La jeune fille baissa la tête, soudain sombre.

— Rien qui ne se trouve dans un magasin de jouets.

Le vieil homme leva un sourcil.

— Tu es sûre ?

Marie lui rendit son regard. Pour une fois, elle ressentit l'envie de se confier.

— Je voudrais… je veux que le Roi des Souris disparaisse. Qu’ils nous laissent enfin tranquilles, qu’on ne les revoie jamais. C’est possible, ça ?

Marie pensa un instant s’être montrée un peu trop hardie dans ses propos. Personne ne mentionnait le Gang de Mauser à voix haute, jamais. Même sous ce nom de code. Cependant, le vieil artisan ne s’en offusqua pas.

Ach so ? sourit-il d’un air complice. Alors, j’ai ce qu’il te faut.

Et, avec un geste théâtral, il désigna du doigt sa marionnette.

— Teufel ?

Ja wohl Fraulein, der Teufel !

Cette fois, son sourire était vorace.

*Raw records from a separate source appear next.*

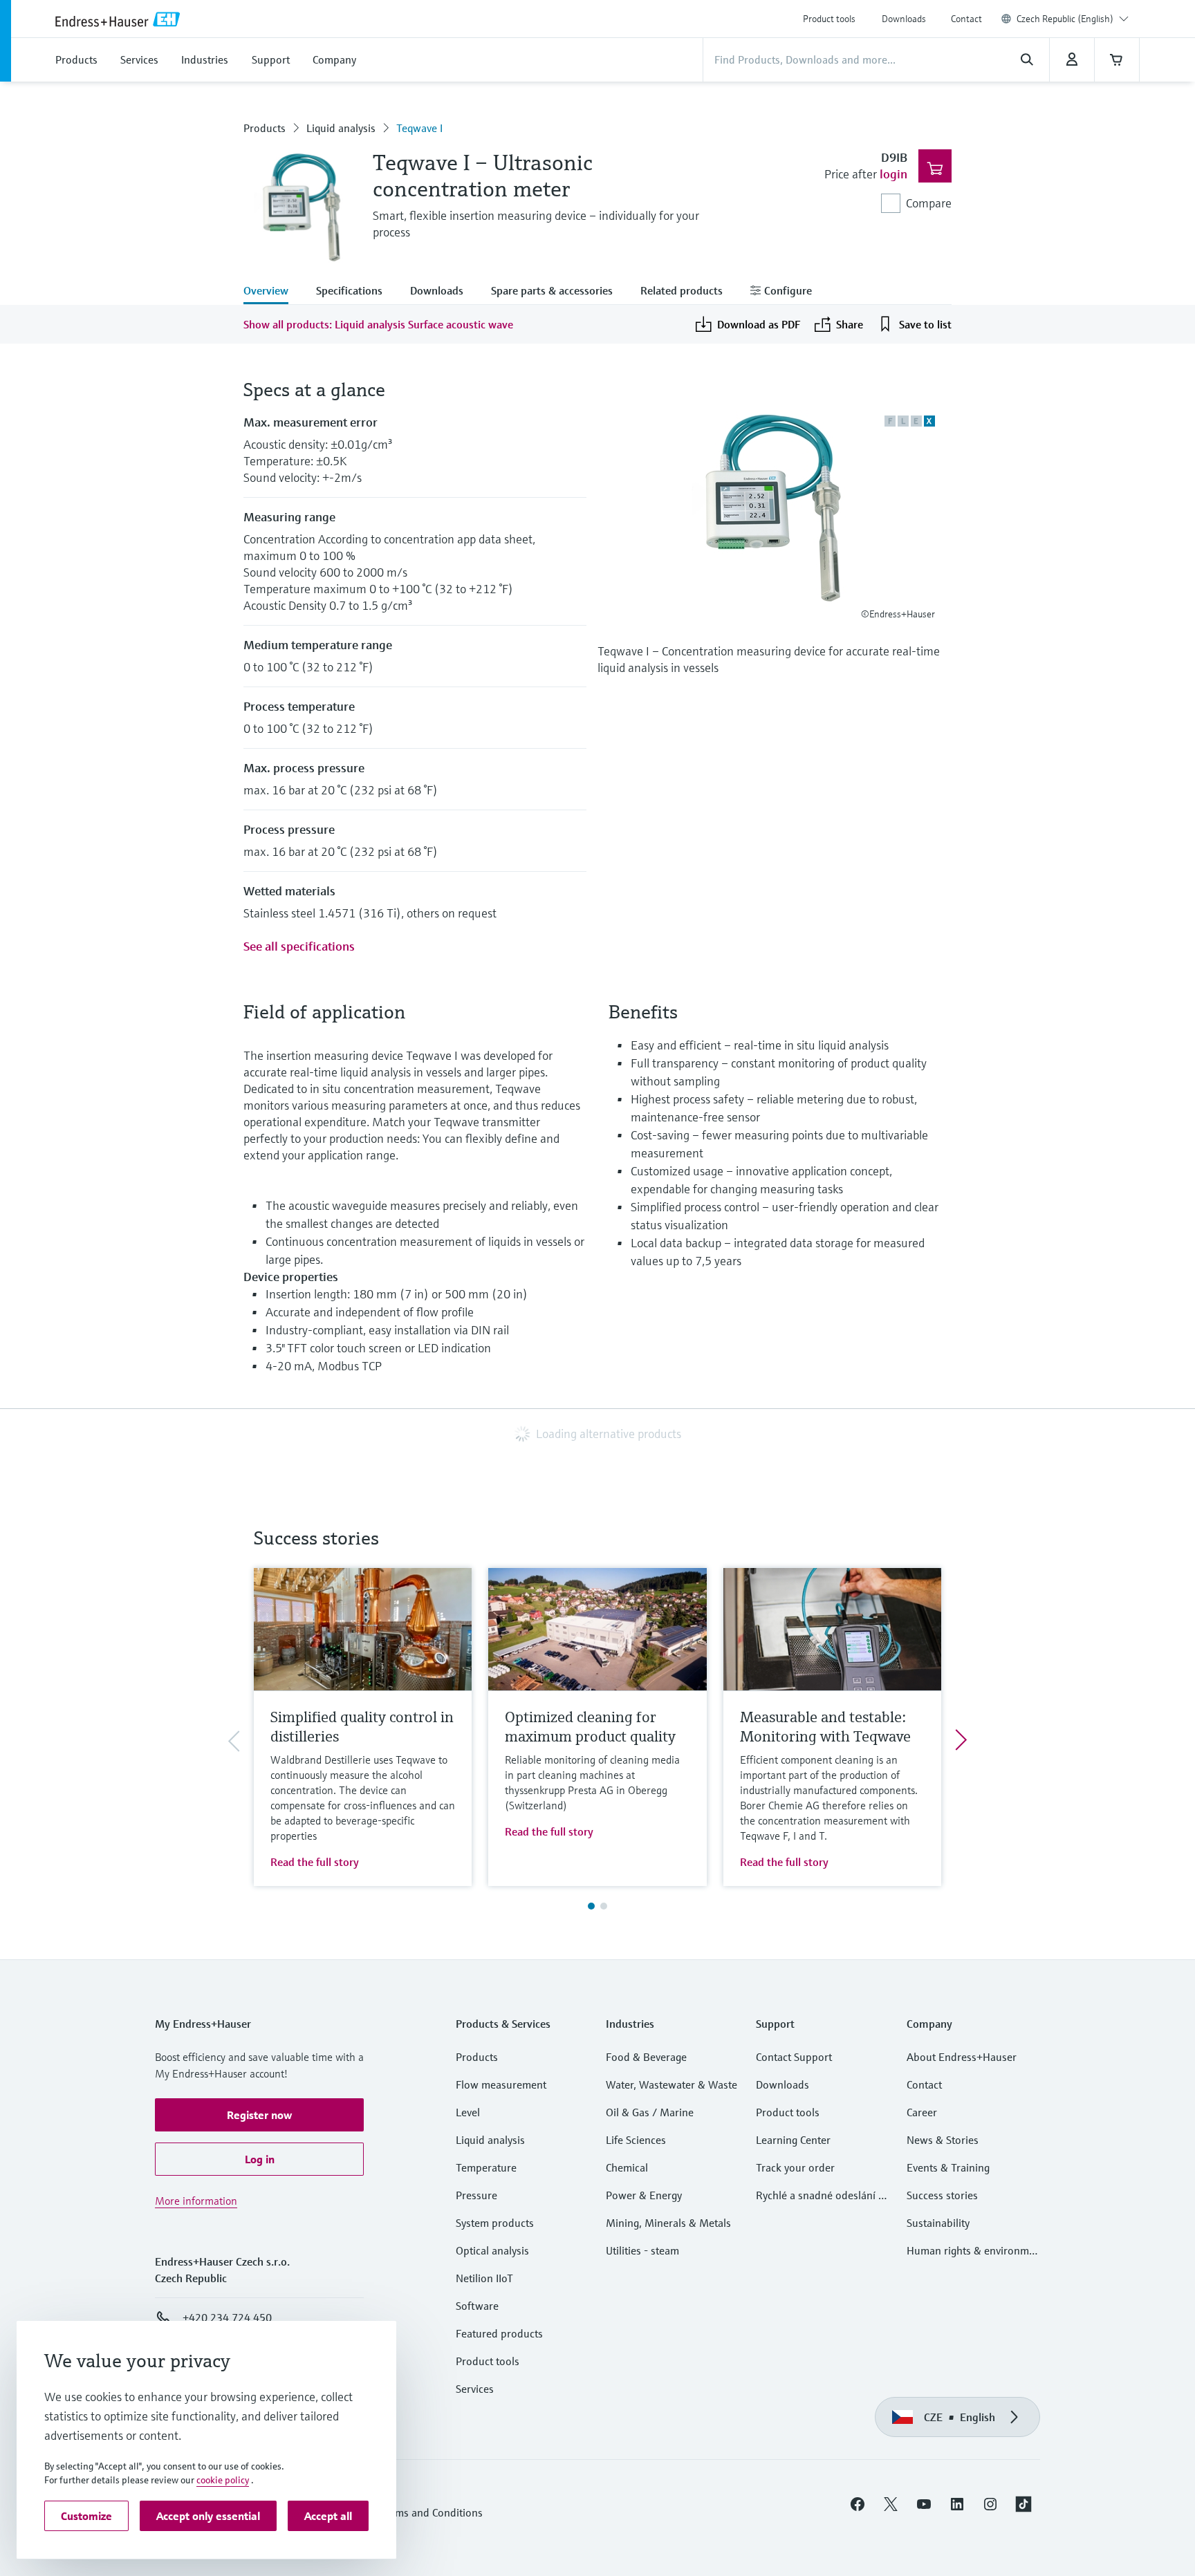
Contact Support (794, 2057)
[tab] (272, 292)
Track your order (795, 2167)
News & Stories (943, 2140)
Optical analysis (492, 2250)
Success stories (942, 2195)
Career (922, 2112)
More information (196, 2201)
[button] (259, 2114)
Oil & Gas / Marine (650, 2112)
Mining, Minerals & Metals (668, 2223)
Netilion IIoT (484, 2278)
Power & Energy (644, 2195)
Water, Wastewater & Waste (671, 2084)
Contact (966, 18)
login (893, 174)
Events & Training (948, 2167)
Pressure (476, 2195)
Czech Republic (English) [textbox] (1065, 18)
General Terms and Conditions (411, 2512)
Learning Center (793, 2140)
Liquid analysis (341, 128)
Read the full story (314, 1862)
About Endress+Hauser (962, 2057)
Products (264, 128)
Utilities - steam (642, 2250)
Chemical (627, 2167)
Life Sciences (636, 2140)
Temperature (486, 2167)
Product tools (829, 18)
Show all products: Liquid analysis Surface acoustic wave (378, 324)
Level (468, 2112)
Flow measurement (501, 2084)
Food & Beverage (646, 2057)
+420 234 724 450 (227, 2317)
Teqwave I (419, 128)
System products (495, 2223)
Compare (929, 203)
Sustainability (938, 2223)
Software (477, 2306)
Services (475, 2389)
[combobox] (1072, 19)
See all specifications (299, 946)
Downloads (904, 18)
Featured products (499, 2333)
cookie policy (222, 2480)
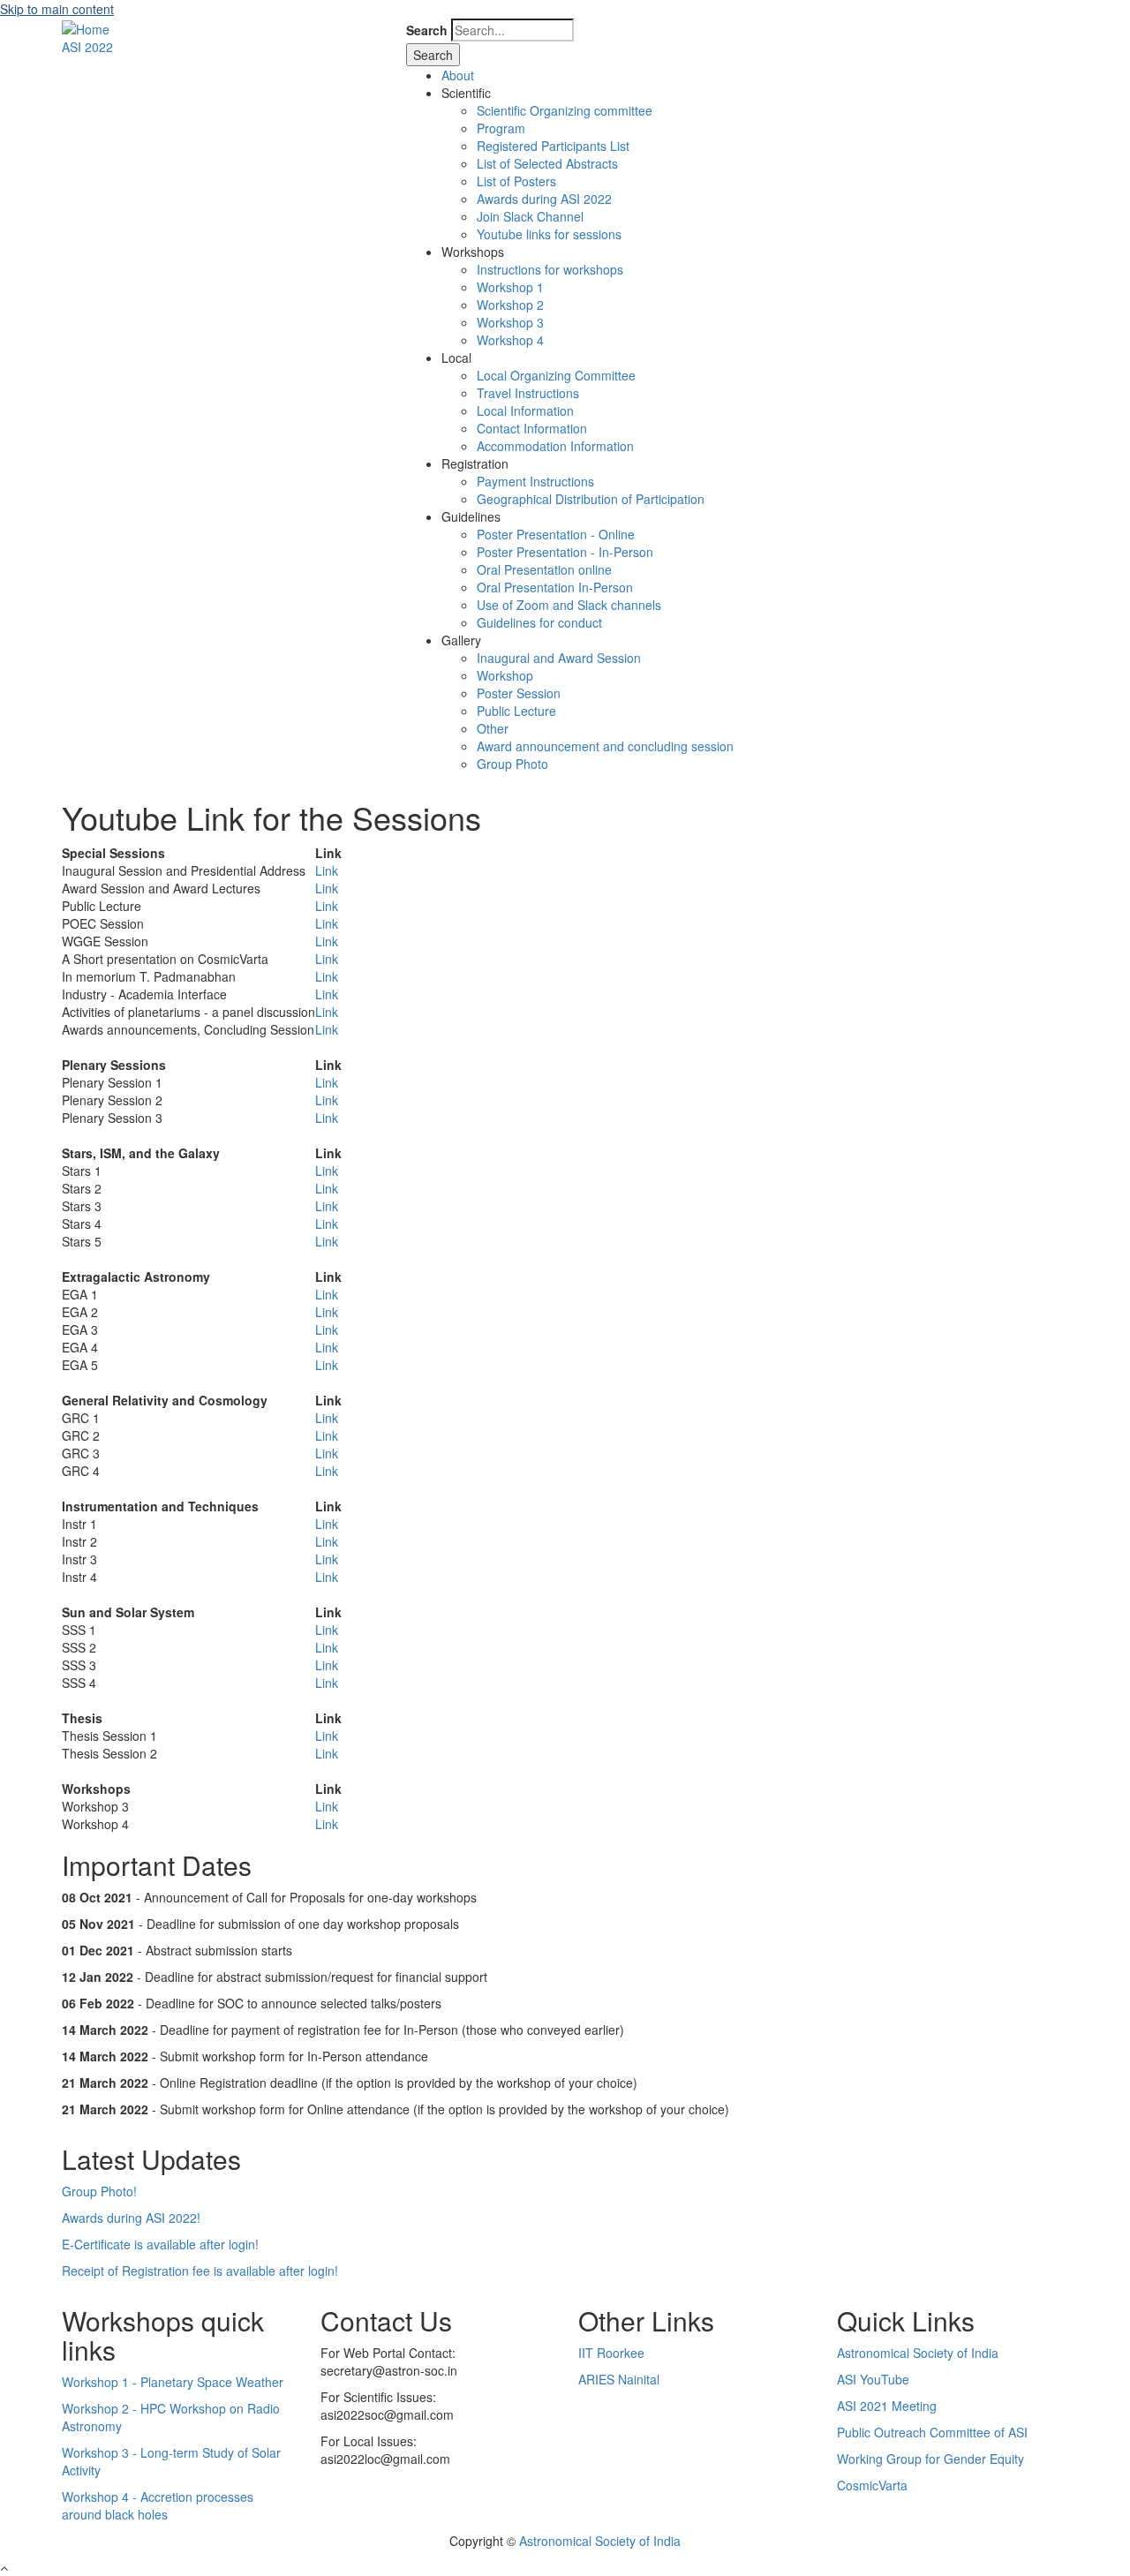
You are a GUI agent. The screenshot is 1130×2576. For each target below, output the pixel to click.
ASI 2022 (87, 47)
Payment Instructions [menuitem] (535, 481)
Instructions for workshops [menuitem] (550, 269)
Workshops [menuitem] (472, 251)
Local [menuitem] (456, 357)
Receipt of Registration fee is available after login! (200, 2270)
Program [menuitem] (501, 128)
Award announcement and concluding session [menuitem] (605, 746)
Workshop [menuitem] (505, 675)
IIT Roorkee (611, 2352)
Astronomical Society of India (917, 2352)
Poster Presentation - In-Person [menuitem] (565, 552)
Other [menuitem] (492, 728)
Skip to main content (57, 9)
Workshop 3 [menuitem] (510, 322)
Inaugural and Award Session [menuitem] (559, 658)
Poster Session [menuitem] (519, 693)
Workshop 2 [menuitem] (510, 304)
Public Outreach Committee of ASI (932, 2432)
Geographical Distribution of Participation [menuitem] (590, 499)
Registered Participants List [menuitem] (553, 145)
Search (427, 30)
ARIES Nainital (618, 2379)
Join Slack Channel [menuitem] (530, 216)
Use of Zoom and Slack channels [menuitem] (569, 605)
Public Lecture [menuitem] (516, 710)
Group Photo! (99, 2191)
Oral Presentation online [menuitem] (544, 569)
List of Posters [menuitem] (516, 181)
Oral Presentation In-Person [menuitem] (555, 587)
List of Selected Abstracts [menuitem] (547, 163)
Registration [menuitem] (474, 463)
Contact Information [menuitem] (532, 428)
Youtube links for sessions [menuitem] (549, 234)
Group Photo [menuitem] (512, 763)
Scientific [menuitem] (466, 93)
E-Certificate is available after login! (160, 2244)
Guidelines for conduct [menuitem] (539, 622)
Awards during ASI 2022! (131, 2217)
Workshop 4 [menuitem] (510, 340)
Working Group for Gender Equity (930, 2458)
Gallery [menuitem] (461, 640)
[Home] (85, 27)
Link (326, 870)
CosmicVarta (872, 2485)
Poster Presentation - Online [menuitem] (556, 534)
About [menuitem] (457, 75)
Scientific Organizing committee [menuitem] (564, 110)
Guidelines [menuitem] (471, 516)
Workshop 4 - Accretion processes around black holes (157, 2505)
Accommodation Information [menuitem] (555, 446)
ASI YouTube (873, 2379)
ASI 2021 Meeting (887, 2405)
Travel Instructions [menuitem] (528, 393)
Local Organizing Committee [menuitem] (556, 375)
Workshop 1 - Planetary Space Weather (172, 2382)
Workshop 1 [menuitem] (510, 287)
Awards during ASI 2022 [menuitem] (544, 198)
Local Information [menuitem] (525, 410)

Il avait déclamé cette appellation comme un Monsieur Loyal appelle son jongleur en scène, d’une voix grandiloquente et théâtrale.

Marie baissa la tête.

— Ma mère ne voudra jamais… nous ne sommes pas assez riches pour avoir un automate, même vieux et cassé.

M. Drosselmayer posa sur son épaule une main compatissante. Puis il piocha une poignée de petites papillotes emballées dans du papier d’argent.

— Tiens, voilà des stöllen. Ramènes-en pour Fritz, aussi.

Danke schön, Herr Drosselmayer.

— Allez, ne te mets pas en retard. Tu sais bien ce qu’on dit de notre communauté : toujours à l’heure, comme un horloger helvète ! Dis bonjour à tes parents de ma part.

Et, sur un dernier sourire, il la poussa dehors.